Tutta la popolazione che si trova sul territorio nazionale, e non un sottoinsieme, ha diritto all’assistenza sanitaria.
“Approfondire i problemi relativi ai comportamenti individuali di salute rischia di colpevolizzare i cittadini, gli individui, perché si comportano in maniera distorta e di indebolire l’attenzione dalla promozione degli aspetti collettivi della salute comunitaria e dalle condizioni socioeconomiche”, sottolinea Nerina Dirindin docente d’economia pubblica e politica sanitaria presso l’Università di Torino., aggiungendo che è necessario fare attenzione a non prestare il fianco a presupposti di politiche sanitarie che potrebbero indebolire l’universalismo su cui poggia il nostro sistema sanitario. E aggiunge: “L’Atlante fa riferimento a tutta la popolazione avente diritto all’assistenza sanitaria, ma è necessario ricordarsi che in un sistema universalistico come il nostro: tutta la popolazione che si trova sul territorio nazionale, e non un sottoinsieme, ha diritto all’assistenza sanitaria”.

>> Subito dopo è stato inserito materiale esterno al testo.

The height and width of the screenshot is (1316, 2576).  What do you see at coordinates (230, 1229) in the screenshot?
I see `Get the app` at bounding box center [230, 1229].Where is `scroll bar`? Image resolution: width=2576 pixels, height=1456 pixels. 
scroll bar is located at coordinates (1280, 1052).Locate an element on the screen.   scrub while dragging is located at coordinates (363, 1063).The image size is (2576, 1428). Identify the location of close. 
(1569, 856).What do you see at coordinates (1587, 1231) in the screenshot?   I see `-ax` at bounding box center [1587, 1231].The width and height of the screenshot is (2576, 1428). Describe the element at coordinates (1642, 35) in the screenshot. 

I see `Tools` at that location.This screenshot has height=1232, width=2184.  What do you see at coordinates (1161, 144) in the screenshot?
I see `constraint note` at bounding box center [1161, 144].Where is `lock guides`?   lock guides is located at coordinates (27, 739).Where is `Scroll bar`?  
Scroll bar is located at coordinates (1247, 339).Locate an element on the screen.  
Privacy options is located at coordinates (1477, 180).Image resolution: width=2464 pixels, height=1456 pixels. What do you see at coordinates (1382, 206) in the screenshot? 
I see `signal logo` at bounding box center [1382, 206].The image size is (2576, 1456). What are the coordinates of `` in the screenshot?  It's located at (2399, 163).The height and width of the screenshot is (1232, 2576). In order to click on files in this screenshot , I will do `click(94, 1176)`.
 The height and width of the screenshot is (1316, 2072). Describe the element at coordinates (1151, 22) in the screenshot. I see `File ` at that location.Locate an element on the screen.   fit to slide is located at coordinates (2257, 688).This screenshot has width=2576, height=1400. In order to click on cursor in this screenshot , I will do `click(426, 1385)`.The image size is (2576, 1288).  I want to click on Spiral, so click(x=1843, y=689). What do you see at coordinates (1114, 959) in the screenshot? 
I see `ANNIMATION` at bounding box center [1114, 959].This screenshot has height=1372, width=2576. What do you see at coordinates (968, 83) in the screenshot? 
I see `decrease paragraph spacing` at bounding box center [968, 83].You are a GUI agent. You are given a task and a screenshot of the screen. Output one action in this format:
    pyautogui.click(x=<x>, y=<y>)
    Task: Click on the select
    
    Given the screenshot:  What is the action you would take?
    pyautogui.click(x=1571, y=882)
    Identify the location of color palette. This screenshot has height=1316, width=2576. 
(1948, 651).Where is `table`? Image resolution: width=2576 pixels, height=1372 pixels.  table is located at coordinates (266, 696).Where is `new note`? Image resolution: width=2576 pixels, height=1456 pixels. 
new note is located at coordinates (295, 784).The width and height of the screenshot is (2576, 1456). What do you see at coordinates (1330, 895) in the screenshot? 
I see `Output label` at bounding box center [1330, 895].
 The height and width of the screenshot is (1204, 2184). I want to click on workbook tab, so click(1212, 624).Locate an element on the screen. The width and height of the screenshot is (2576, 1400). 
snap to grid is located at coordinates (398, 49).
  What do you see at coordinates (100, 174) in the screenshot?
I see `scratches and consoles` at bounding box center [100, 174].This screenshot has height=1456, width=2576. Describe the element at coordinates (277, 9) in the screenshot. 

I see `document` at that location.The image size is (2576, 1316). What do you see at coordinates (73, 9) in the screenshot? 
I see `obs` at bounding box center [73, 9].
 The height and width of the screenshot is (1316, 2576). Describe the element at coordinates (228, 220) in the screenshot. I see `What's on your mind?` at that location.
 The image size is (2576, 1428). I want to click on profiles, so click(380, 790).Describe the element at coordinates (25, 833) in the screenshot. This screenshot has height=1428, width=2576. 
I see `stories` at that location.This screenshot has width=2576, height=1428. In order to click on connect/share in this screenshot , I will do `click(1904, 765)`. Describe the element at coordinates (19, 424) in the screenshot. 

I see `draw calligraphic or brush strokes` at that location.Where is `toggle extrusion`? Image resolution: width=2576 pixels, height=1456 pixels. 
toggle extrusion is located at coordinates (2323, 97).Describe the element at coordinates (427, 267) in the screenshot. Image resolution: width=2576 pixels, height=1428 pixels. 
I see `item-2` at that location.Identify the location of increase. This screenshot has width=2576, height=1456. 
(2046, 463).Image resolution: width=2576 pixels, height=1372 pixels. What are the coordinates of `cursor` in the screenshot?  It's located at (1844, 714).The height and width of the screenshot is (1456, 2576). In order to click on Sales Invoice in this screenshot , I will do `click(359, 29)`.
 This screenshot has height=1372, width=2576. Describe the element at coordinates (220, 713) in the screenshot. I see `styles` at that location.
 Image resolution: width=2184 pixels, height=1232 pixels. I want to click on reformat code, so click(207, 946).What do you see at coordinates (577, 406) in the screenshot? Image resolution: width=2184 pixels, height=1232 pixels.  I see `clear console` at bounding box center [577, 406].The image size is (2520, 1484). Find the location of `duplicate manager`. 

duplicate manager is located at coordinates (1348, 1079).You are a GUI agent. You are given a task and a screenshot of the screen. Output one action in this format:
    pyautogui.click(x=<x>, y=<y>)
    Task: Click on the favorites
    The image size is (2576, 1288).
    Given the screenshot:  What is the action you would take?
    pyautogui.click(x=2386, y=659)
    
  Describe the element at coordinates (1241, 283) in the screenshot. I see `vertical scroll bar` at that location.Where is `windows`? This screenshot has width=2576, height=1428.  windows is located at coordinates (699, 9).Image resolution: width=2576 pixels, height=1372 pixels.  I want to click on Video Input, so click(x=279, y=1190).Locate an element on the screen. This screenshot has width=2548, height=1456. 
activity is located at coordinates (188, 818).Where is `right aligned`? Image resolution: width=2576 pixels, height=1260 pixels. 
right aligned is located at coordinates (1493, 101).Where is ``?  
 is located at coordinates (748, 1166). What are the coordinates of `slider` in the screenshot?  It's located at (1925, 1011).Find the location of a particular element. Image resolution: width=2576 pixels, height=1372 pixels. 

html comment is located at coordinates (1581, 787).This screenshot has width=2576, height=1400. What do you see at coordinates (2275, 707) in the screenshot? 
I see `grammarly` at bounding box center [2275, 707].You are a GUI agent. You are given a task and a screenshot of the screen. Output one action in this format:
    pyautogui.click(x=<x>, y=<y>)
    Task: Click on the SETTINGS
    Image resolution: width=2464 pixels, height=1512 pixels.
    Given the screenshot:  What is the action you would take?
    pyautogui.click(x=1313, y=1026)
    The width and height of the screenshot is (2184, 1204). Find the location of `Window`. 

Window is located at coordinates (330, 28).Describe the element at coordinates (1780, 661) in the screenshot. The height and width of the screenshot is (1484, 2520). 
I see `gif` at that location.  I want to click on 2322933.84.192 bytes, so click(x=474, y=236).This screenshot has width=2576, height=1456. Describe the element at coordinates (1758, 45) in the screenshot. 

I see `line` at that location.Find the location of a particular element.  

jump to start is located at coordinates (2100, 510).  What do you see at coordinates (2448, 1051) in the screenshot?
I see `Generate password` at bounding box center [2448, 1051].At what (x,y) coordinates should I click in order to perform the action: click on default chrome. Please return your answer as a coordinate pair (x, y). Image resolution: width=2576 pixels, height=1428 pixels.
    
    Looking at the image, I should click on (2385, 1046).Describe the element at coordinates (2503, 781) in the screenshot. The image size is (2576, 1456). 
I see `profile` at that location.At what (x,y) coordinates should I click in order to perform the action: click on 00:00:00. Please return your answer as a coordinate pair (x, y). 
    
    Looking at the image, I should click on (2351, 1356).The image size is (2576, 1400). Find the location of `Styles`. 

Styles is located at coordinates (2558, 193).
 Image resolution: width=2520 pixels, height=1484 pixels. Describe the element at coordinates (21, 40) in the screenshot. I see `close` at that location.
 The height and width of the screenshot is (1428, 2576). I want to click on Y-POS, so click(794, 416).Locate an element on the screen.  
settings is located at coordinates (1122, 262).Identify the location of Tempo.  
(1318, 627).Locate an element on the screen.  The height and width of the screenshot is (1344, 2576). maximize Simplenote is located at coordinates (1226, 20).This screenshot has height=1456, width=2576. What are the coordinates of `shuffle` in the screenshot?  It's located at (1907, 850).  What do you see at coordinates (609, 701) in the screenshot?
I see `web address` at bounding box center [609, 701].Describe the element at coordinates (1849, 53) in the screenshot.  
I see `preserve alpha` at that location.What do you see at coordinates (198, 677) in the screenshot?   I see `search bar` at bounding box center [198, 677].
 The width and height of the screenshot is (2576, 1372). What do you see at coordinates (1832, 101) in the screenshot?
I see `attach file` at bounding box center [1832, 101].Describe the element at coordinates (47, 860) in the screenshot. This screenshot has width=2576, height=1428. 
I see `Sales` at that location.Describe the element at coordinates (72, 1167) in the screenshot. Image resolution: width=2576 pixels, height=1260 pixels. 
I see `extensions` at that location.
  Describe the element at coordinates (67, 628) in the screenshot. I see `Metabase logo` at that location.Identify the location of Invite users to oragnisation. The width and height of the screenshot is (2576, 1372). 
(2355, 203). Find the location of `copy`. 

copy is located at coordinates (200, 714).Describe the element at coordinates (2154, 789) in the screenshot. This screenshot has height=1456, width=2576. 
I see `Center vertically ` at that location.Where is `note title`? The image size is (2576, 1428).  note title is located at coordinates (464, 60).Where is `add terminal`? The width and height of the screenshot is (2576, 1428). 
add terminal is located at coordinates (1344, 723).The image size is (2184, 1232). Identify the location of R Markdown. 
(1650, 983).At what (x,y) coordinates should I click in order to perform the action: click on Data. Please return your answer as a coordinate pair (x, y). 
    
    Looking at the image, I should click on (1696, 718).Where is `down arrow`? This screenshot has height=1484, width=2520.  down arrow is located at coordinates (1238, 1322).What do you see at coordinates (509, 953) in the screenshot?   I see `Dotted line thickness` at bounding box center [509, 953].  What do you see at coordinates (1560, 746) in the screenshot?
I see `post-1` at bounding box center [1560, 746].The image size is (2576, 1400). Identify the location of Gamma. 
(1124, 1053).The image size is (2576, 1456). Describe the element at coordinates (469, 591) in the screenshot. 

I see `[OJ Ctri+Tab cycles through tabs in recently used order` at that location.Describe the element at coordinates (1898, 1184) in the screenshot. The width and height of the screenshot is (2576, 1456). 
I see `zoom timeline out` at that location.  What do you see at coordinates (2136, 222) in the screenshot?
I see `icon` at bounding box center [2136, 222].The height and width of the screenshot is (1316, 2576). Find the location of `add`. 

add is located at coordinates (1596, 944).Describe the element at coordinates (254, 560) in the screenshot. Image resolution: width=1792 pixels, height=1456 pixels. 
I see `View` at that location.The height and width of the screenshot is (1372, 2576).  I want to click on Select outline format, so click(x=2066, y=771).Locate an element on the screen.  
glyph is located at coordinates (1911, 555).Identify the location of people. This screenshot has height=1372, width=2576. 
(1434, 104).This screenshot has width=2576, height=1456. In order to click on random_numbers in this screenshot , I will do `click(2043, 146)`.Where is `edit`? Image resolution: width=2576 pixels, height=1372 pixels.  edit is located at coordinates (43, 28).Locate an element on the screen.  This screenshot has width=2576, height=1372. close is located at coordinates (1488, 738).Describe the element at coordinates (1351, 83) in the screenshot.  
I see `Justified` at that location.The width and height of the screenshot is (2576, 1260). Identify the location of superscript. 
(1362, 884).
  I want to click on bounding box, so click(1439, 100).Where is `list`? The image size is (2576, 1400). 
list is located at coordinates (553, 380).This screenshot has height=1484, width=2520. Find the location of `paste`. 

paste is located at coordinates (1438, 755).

Detto questo, una volta che c’è la malattia, chi si occupa di sanità – da chi organizza i servizi, i capi ASL e di distretto, a chi li eroga, cioè i medici – deve avere la percezione di quanto l’offerta e la capacità di fruirne è diseguale decidere verso investimenti e politiche sanitarie proporzionali ai bisogni reali. Michael Marmot, docente di Epidemiologia e salute pubblica presso lo University College London, ci ha ricordato come nel 2010 fosse stato coniato il concetto di Universalismo proporzionale (proportionate universalism) che prevedeva programmi di intervento universalistici con sforzi proporzionali ai bisogni. La risposta è stata per il Regno Unito: “un livello di spesa che diminuisce, ma lo fa maggiormente proprio nelle aree più deprivate”. Stando al report ‘Health equity in England: the Marmot Review 10 years later’, dopo dieci anni, si è potuta misurare una proporzione inversa: i bisogni sono maggiori dove maggiore è la riduzione degli investimenti e della spesa: un universalismo proporzionale inverso, sottosopra. Un universalismo sproporzionale.
E in Italia?
“L’integrazione dei sistemi informativi sanitari è fondamentale per acquisire e gestire dati utili alla governance”, sottolinea Nera Agabiti. “L’Atlante offre molti spunti di approfondimento sul gap tra Regioni e fornisce un quadro comparativo strutturato tra consumo dei farmaci e posizione socioeconomica, fondamentale per supportare le politiche sanitarie”. In Italia raccogliamo molti dati, li usiamo troppo poco. “L’Atlante delle disuguaglianze sociali nell’uso dei farmaci dimostra che l’Italia dispone di banche dati dalle quali è possibile trarre informazioni estremamente utili, che spesso non sappiamo o non vogliamo utilizzare”, commenta Nerina Dirindin. Indossare le lenti dell’equità, sempre e ovunque significa investire nella capacità di “identificare problemi e ottenere soluzioni e mitigare le disuguaglianze, e interpellare le responsabilità di chi può agire queste soluzioni”, ci ricorda Costa.